Je ne suis pas le seul. YouTube supprime ou démonétise régulièrement des chaînes ; c’est arrivé à Progressive Soapbox, sans avertissement ; cela arrive généralement avec un argument comme quoi le contenu offre des vidéos qui violent les directives communautaires de YouTube. Status Coup, qui a filmé l’assaut du Capitole le 6 janvier, a été suspendu de YouTube pour avoir « avancé les fausses allégations de fraude électorale ». Le contenu de ma vidéo, soit dit en passant, consistait principalement en des couvertures de livres, des citations de passages de livres, et des photos d’auteurs, mais il a quand même été supprimé.
L’élimination de voix comme la mienne des plateformes, voix déjà bloquées par les médias commerciaux et marginalisées par des algorithmes, s’accompagne d’une campagne pernicieuse visant à renvoyer les gens dans les bras des médias de “l’établissement”, comme CNN, le New York Times et le Washington Post. Aux États-Unis, comme l’a dit un jour Dorthey Parker à propos de la gamme d’émotions de Kathrine Hepburn en tant qu’actrice, toute discussion politique va de A à B. Sortez de ces lignes et vous êtes un paria.
La guerre en Ukraine, que j’ai dénoncée comme une “guerre d’agression criminelle” lorsqu’elle a commencé, en est un exemple frappant. Tout effort pour la replacer dans un contexte historique, pour suggérer que la trahison des accords entre l’Occident et Moscou, que j’ai couverts en tant que reporter en Europe de l’Est lors de l’effondrement de l’Union soviétique, ainsi que l’expansion de l’OTAN, pourraient avoir attiré la Russie dans le conflit, est rejeté. Nuance. Complexité. Ambiguïté. Contexte historique. Auto-critique. Tout cela est banni.
Mon émission, consacrée principalement à des auteurs et leurs livres, aurait dû être diffusée sur Public Broadcasting Service PBS ou sur National Public Radio NPR si nous avions un système de radiodiffusion publique qui fonctionne. Mais la radiodiffusion publique est tout aussi captive des entreprises et des riches que les médias commerciaux ; et en fait PBS et NPR diffusent des publicités sous forme de remerciements de parrainage. La dernière émission de la radiodiffusion publique qui a examiné le pouvoir était Moyers & Company. Une fois que Bill Moyers a quitté l’antenne en 2015, personne n’a pris sa place.

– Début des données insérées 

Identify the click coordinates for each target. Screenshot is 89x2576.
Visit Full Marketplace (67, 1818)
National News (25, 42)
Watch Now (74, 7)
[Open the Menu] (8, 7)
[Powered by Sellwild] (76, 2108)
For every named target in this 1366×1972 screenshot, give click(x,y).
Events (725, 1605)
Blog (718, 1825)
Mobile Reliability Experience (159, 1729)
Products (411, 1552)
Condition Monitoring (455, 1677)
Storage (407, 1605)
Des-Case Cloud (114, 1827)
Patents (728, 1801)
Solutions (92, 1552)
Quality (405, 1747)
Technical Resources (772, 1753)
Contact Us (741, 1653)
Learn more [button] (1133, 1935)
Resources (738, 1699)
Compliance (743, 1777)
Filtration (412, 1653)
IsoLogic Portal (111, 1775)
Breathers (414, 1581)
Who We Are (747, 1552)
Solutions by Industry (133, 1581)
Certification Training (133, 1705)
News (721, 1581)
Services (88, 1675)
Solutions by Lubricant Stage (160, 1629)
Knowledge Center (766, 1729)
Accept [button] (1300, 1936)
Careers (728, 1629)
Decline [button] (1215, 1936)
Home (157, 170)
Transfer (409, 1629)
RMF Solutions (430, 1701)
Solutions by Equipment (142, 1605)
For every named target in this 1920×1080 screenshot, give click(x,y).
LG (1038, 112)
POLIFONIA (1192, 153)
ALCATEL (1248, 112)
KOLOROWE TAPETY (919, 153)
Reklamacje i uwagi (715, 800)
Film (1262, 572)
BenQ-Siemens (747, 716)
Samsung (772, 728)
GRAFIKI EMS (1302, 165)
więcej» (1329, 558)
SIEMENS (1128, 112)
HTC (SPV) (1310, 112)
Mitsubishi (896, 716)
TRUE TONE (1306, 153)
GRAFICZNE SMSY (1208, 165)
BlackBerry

Il y a quelques décennies, vous pouviez entendre des voix indépendantes sur la radiodiffusion publique, notamment Martin Luther King, Malcolm X, Howard Zinn, Ralph Nader, Angela Davis, James Baldwin and Noam Chomsky. Plus maintenant. Il y a quelques décennies, il y avait une variété d’hebdomadaires et de magazines alternatifs. Il y a quelques décennies, nous avions encore une presse qui, bien que défectueuse, n’avait pas rendu invisibles des segments entiers de la population, en particulier les pauvres et les critiques sociaux. Il est peut-être révélateur que notre plus grand journaliste d’investigation, Sy Hersh, qui a révélé le massacre de 500 civils vietnamiens non armés par des soldats américains à My Lai et la torture à Abu Ghraib, ait du mal à publier aux États-Unis. Je vous renverrais bien à l’interview que j’ai réalisée avec Sy sur l’état délabré de la presse médiatique américaine, mais elle n’existe plus sur YouTube.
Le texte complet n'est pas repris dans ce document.